En la clase política esa práctica, sin embargo, parece estar en las letras chiquitas de los contratos de tarjetas de crédito o, simplemente, no existen.
Los políticos, y muchos que no lo son, cuando llegan a posiciones de ‘poder’ –pública y privada- entienden y practican el que nadie tiene más razones que ellos, que contradecirlos y/o cuestionarlos es ‘pecado capital’, que su verdad es la única, que sus decisiones, por autoritarias, sinrazón y hasta estúpidas que sean, son ‘palabra de Dios’. Es el mundo del ‘poder’ desenfrenado. El mundo, el diario vivir, no ese en blanco y negro. Tiene matices, muchas veces más destacados e importantes, por pequeños que sean o parezcan.
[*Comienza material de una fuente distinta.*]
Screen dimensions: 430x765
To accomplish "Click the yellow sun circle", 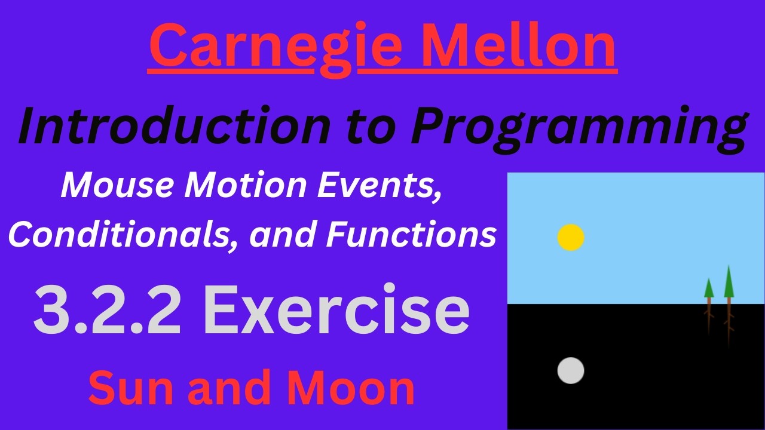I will click(571, 237).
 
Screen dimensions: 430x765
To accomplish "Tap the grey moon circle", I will click(571, 370).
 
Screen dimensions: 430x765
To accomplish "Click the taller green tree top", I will click(729, 284).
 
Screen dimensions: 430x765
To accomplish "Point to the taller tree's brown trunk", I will click(729, 320).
De ahí que la arrogancia, la petulancia, la prepotencia son la madre de la ignorancia. Y muchos son tan ignorantes que la practican olímpicamente a diario, imbuidos en ese ‘poder’ que creen tener. Aunque he de confesar que entiendo que a veces lo hacen por el enanismo de sus pensamientos e ideas. No llegan a comprender que nada es eterno, solo Dios. En estas disquisiciones de miércoles, emanadas de las realidades del diario vivir en nuestro lar nativo, hago una suerte de desahogo común –lo escucho a diario por doquier- que me llevan a reflexionar, al final y hasta con pena, como algunos no se dan cuenta de sus verdaderas miserias. Pero los comprendo. Es que no llegan a entender que ya visten pantalones largos.